** QUESTIONS **
1 – Do the following statements agree with the passage on the Texas sodomy ruling below? (a) The 1986 decision had rejected the right-to-privacy argument for same-sex relationships. (b) O'Connor voted with the minority in the 1986 decision. (c) The book "Chaos and the end of time" can be obtained only by buying it. Answer each with yes or no and quote the words of the passage that decide it.
2 – Please resume the passage on the Texas sodomy ruling below, carrying it on past its final sentence.

** EXERCISE PASSAGE **
____________

            I am sure that many ministers will criticize the Supreme Court’s recent deplorable decision to overturn the laws of Texas with regard to Sodomy.  It was a terrible decision partly because it gives governmental approval to sinful behavior.  On an even larger scale, it is the wholesale destruction of representative government in America.  The people of Texas passed that law.  Only by inventing a “right to privacy” in Amendment 14 of the US Constitution were they able to overturn previous Supreme Court decisions and impose their own social views on us all.[3]  Nine judges rode into Texas, captured the Legislature, disarmed the police, and made two men sovereign over all others. 

            Representative government is being destroyed and is being replaced by radical individualism.  The Supreme Court is empowering the individual and binding Legislatures.  I believe the rise of radical individualism is the final phase in human history prophesied by Daniel. The flowering of this political philosophy is the immediate precursor to the coming of the Lord. In radical individualism, the individual rules.  In the prophetic words, “the people will no longer remain united.”  In what sense are we united when nine judges can overrule elected legislatures to empower two individuals against the government?  I have developed this idea extensively in my book, “Chaos and the end of time”.  It is available for purchase at the church or the text is free online at http://www.cedarpark.org/library/books.htm  I will not revisit all those ideas here, but I do believe this has prophetic significance and could take us to within an inch of the abyss.  Senator Santorum said a few months ago that this case could take away all the legal defenses against incest, polygamy, or any other “private” sexual behavior. I wonder if he had seen a secret preliminary decision on this case.  The lack of support for his statements might have been interpreted by the Supreme Court as license to do what they have just done.

            In the Texas Sodomy case, the court used the same logic found in Roe v Wade.  Kennedy used the same “right to privacy” and applied it to homosexual behavior: “The liberty protected by the Constitution allows homosexual persons the right to make this choice.”  In doing so, they overturned their own 1986 decision that had rejected the right-to-privacy argument for same-sex relationships. O’Connor, who voted with the 1986 majority, this time ruled that legal distinctions between heterosexual relations and homosexual relations cannot be made on moral grounds:  “Moral disapproval of a group cannot be a legitimate governmental interest under the Equal Protection Clause,” she wrote.
____________
** DATASET EXTRACT **
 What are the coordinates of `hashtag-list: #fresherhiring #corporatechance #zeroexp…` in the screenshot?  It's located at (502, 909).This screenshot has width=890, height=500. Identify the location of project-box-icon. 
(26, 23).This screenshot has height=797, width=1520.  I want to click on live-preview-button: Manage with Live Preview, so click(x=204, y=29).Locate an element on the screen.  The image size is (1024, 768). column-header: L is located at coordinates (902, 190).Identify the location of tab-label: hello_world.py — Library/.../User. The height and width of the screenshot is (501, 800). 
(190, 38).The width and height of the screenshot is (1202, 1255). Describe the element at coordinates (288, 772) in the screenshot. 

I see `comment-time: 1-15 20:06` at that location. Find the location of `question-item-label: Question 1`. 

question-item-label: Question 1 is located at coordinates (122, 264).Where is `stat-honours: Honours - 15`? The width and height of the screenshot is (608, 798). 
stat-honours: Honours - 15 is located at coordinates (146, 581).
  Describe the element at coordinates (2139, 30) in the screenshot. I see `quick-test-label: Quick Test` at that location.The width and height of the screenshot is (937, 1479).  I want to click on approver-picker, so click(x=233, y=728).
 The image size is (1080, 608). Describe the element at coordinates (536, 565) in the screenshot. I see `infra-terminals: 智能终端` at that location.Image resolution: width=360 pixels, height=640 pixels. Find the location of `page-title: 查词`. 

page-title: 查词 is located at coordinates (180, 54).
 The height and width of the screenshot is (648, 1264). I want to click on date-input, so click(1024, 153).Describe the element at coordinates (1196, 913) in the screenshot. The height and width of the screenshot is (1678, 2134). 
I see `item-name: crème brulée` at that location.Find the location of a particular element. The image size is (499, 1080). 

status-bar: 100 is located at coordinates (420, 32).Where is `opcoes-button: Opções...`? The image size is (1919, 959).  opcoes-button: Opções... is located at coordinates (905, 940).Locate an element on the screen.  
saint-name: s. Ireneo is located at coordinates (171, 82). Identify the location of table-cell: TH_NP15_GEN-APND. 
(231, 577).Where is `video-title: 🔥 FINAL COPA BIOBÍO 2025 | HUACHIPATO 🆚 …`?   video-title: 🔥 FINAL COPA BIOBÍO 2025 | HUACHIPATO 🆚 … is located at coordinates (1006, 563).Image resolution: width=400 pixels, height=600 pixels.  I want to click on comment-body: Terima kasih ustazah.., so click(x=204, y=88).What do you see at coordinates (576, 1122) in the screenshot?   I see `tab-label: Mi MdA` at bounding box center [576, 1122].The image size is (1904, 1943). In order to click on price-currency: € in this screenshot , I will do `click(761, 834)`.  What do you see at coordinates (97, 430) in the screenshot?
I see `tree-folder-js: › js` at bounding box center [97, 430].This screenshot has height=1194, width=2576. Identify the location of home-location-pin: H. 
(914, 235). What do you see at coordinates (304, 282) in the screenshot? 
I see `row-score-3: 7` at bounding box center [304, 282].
____________
** ANSWER SECTION **
1 –
(a) Yes: "they overturned their own 1986 decision that had rejected the right-to-privacy argument for same-sex relationships."
(b) No: "O’Connor, who voted with the 1986 majority"
(c) No: "It is available for purchase at the church or the text is free online"

2 –
            Think what this could mean if taken to an extreme but logical conclusion.  What if a woman were willing to accept domestic violence.  If she consented to it for some sick reason, would that make the behavior “between consenting adults” and therefore “private”?  If it is private, upon what basis could the state regulate it?

            If morality cannot be the basis, then some basis other than morality must be invented.  A new morality must be invented without any basis in biblical morality.  Welcome to sin city.  Welcome to the end times.

            I use this example to illustrate the battle against the Christianity that has dominated America for these past centuries.



[1] I regret that I cannot attribute the following five paragraphs.  I clipped them from an email a few months ago and forget to identify the source.  The facts accord with what I have read elsewhere.

[2] Elesha Coffman, editor of Christian History Magazine, quoting from Vol 50 of that publication.

[3] Amendment XIV--Section 1. All persons born or naturalized in the United States, and subject to the jurisdiction thereof, are citizens of the United States and of the state wherein they reside. No state shall make or enforce any law which shall abridge the privileges or immunities of citizens of the United States; nor shall any state deprive any person of life, liberty, or property, without due process of law; nor deny to any person within its jurisdiction the equal protection of the laws.